In the memo “How the Game Should Be Played,” written in May 1995, Marks explains why he decided to found Oaktree Financial. Essentially, he wanted to manage money according to his own investment philosophy. For him and his partners, that philosophy rests above all on capital preservation. Thus, he writes: “While we strive to be somewhat above average each year, our philosophy mandates that we put the greatest emphasis on trying to avoid losing our clients’ money.”
Marks uses the analogy of golfer Tom Kite, who, at age 42, had earned total winnings of $7.2 million over a twenty-year career without ever winning a major tournament (before 1992). He relates this example to his way of investing: “That’s the way we think it should be done: by consistently finishing in the money, but with no need for headline-grabbing victories. What we think matters isn’t whether you hit home runs or win Masters on any given day, but rather what your long-term batting average is.”

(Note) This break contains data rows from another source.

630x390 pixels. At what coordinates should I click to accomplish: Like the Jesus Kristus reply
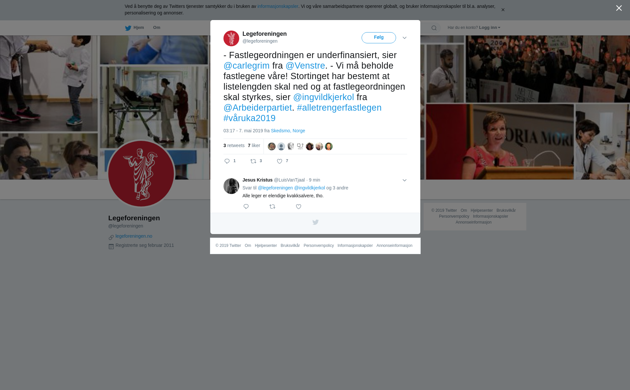click(299, 206)
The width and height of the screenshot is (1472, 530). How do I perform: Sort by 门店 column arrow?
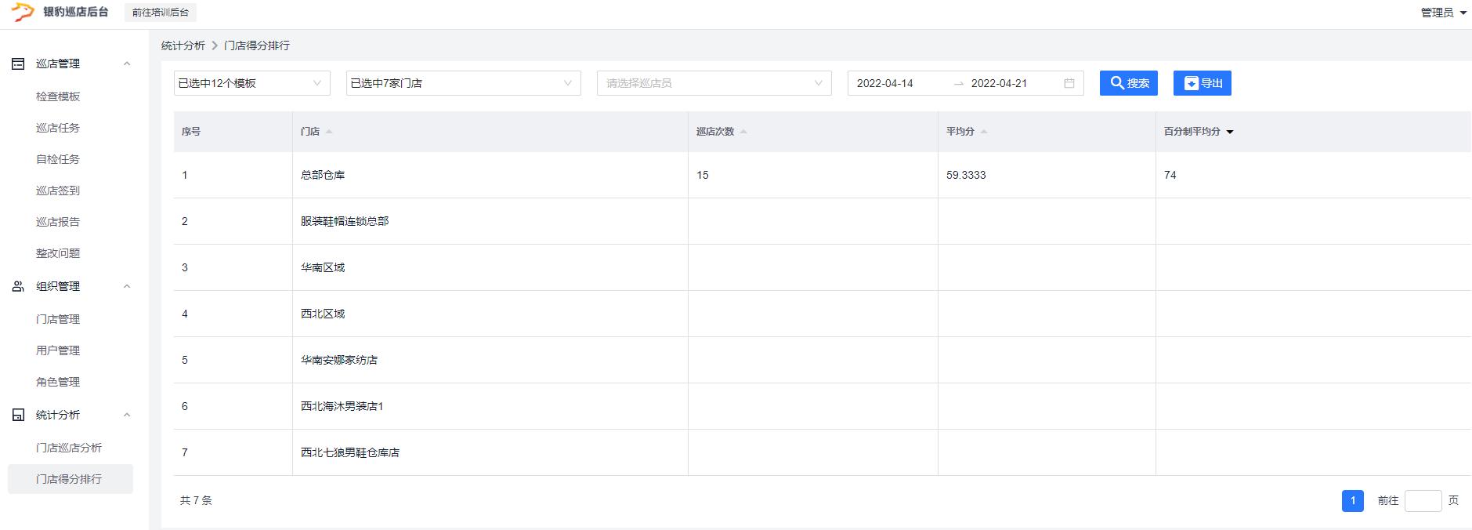point(329,132)
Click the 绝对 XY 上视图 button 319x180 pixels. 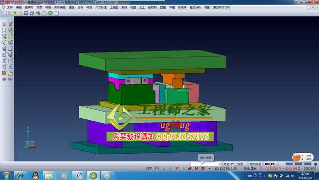(x=233, y=164)
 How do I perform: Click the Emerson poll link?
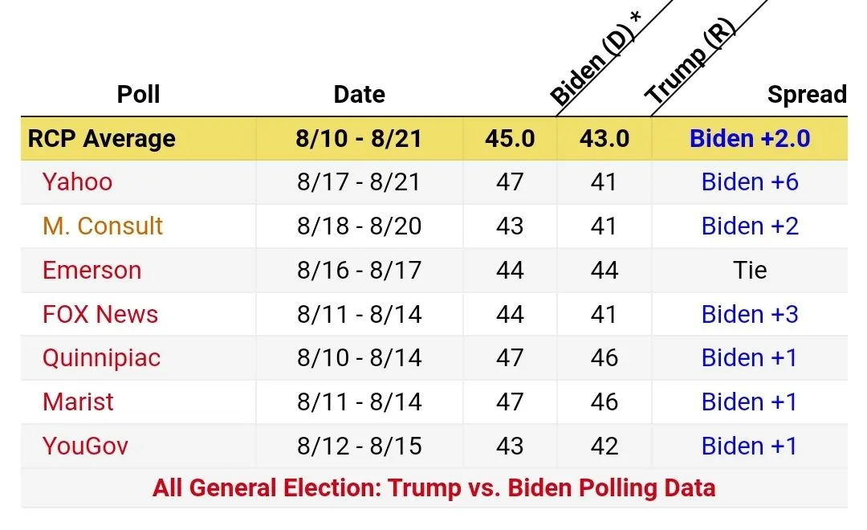92,270
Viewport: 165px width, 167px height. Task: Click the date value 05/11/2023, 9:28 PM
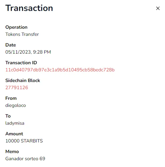pos(28,52)

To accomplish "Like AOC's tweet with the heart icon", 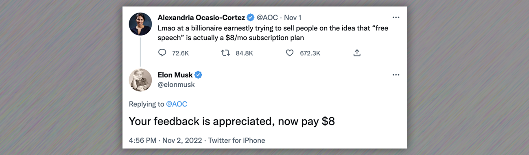I will pos(290,53).
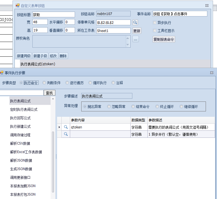
Task: Enable the 异步执行 checkbox
Action: point(155,23)
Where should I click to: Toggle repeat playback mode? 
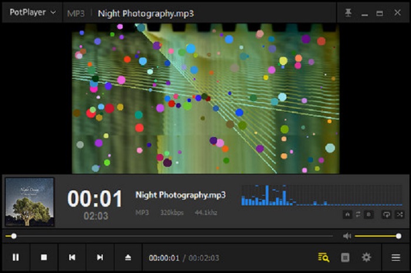click(387, 215)
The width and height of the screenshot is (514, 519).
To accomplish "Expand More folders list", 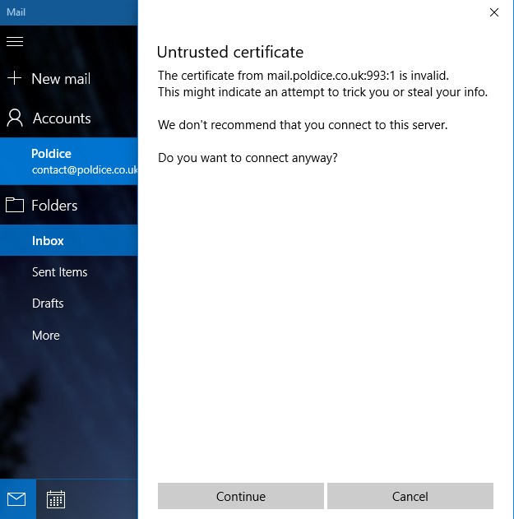I will point(46,336).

In the second memo, “What’s Your Game Plan,” written in September 2003, Marks uses several sports analogies—from tennis to baseball to football—to explain his investment approach. Reading this, I realize I’m not the only one who uses sports (in my case, mostly tennis) to talk about investing!
The first quote refers to baseball and seems especially relevant after the Blue Jays’ recent playoff loss: “The key to investment success isn’t hitting home runs; it’s avoiding strikeouts and inning-ending double plays.” This way of thinking perfectly represents how we invest at COTE 100.
He also believes that this is why the careers of many portfolio managers don’t last as long as they should: “I don’t think many investment managers’ careers end because they fail to hit home runs. Rather, they end up out of the game because they strike out too often - not because they don’t have enough winners, but because they have too many losers.” For Marks, avoiding losing investments must come first.
I particularly appreciate Marks’s analogy with tennis: “In amateur tennis, points aren’t won; they’re lost.” It’s a concept I’ve taken up in my book and one I strongly believe in—both for tennis and for investing: success in both comes from minimizing mistakes rather than trying to make spectacular shots.
Marks also draws an analogy with European football, or soccer. In this sport, unlike American football, the same players must play both defense and offense. The coach can choose to have his players focus on offense, defense, or a balance of both. For him, “Oaktree’s preference for defense is clear.”
He adds: “Oaktree’s portfolios are set up to outperform in bad times, and that’s when we think outperformance is essential.”
I appreciate these memos from Marks not only because I greatly enjoy sports analogies, but also because his investment philosophy closely resembles mine—and that of COTE 100.